I purchased Studly from a cattle rancher near Dunning, Nebraska about 10 years ago. He was a 7 year old gelding that had been used as a “stud” horse early in life, and then moonlighted as a general ranch horse. I always purchase horses from cattlemen that I know because that helps to ensure that I will gain a good equine partner out of the exchange.
We normally have more than one horse at the feed yard, but Studly has always been my favorite. I have never known a more solid or dependable horse. I remember a few years ago when I dropped the chain to a pen gate onto the electric hot wire while Doing Gates. Studly and I both got a pretty big electric jolt, but he still took care of me.
Early Saturday morning my cowboy greeted me with a solemn face and the simple message, “Studly is dead”. I was so shocked that it took several moments for it to sink in. Just the day before he was out grazing in our pasture and driving our other horse around playing his favorite game of herd boss. It was difficult to believe that my strong and healthy horse was gone.
I exercised calves that morning with tears running down my face. My horse was lying along the pasture fence line not far from our main alleyway never to get up again—As I walked the cattle past him my composure broke and the facade of the strong boss lady disappeared.
I loved that horse. His loyalty was unwaivering and, like all good things, he will never be able to be replaced.
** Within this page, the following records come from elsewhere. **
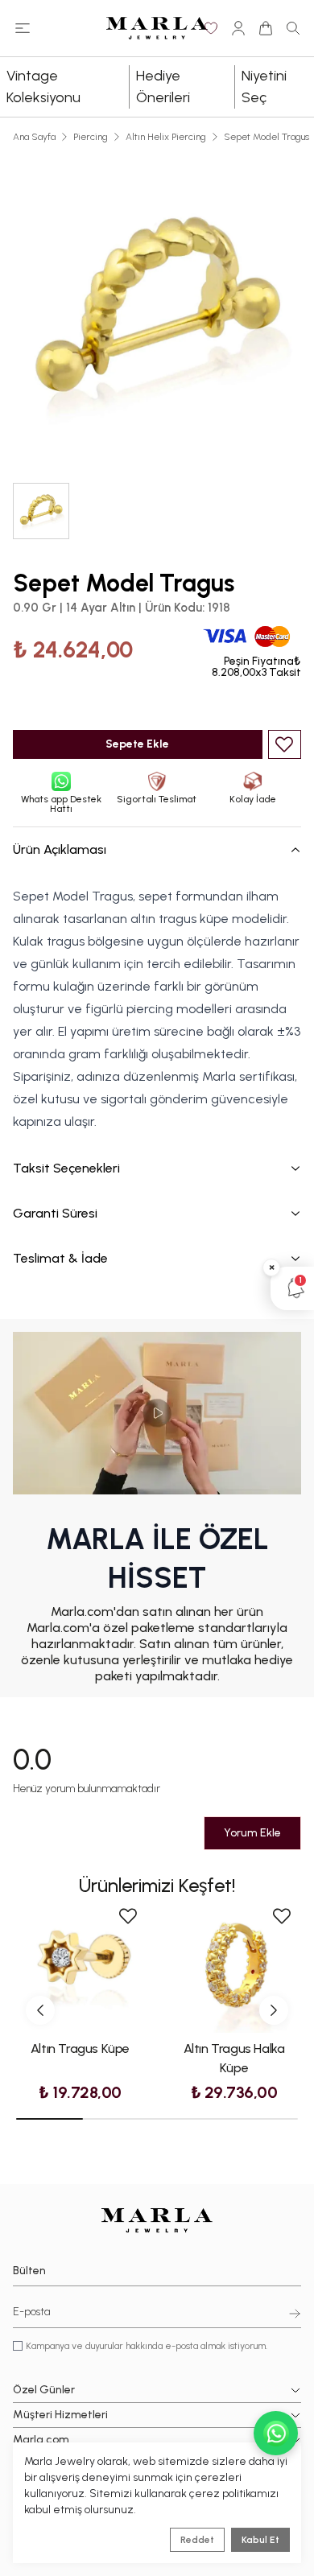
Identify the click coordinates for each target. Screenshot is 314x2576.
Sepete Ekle (137, 744)
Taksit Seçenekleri (66, 1168)
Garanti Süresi (55, 1213)
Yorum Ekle (252, 1833)
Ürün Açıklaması (59, 849)
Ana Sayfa (34, 136)
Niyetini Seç (264, 86)
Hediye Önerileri (163, 86)
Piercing (90, 136)
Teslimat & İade (60, 1258)
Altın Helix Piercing (166, 136)
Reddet (197, 2539)
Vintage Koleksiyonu (43, 86)
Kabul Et (260, 2539)
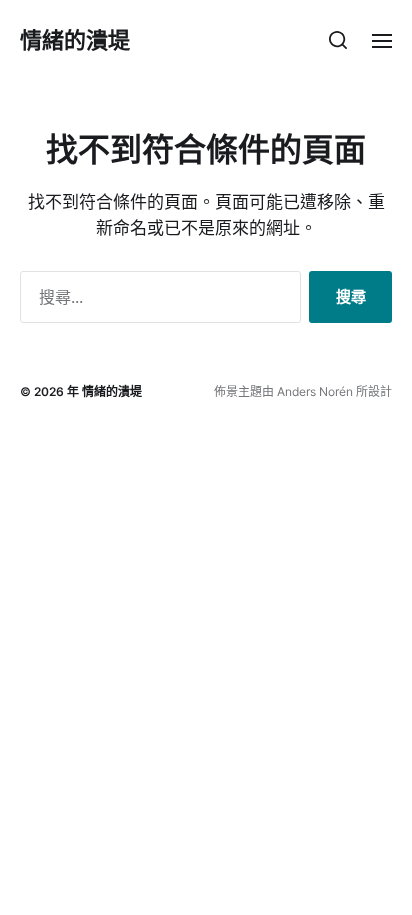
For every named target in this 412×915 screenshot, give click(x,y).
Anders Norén (315, 391)
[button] (338, 40)
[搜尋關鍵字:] (156, 301)
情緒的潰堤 (75, 40)
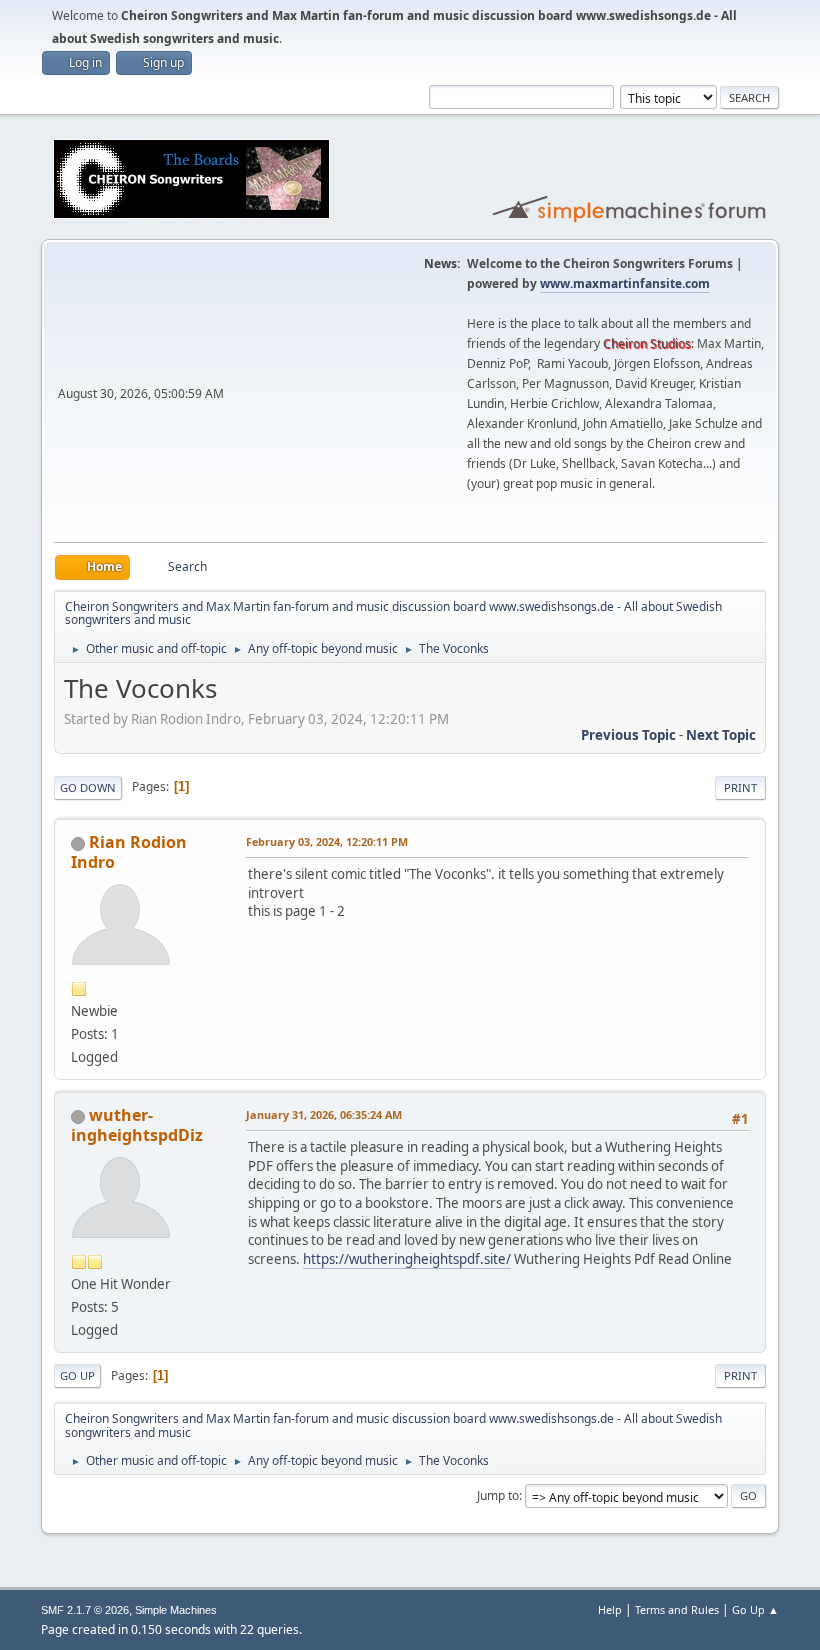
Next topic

I console myself with the knowledge that he had a good life, and that he is now in heaven where the green grass is belly-deep and there are no annoying flies to ruin the pleasure of a beautiful day. I try to remember that, deep down, Studly was just a tad bit lazy and he is likely happier now than he ever was working with me at the feed yard…
Today, I take my hat off to a great horse–a good partner–and a beautiful creature. Thank you, Studly, for all of those good rides.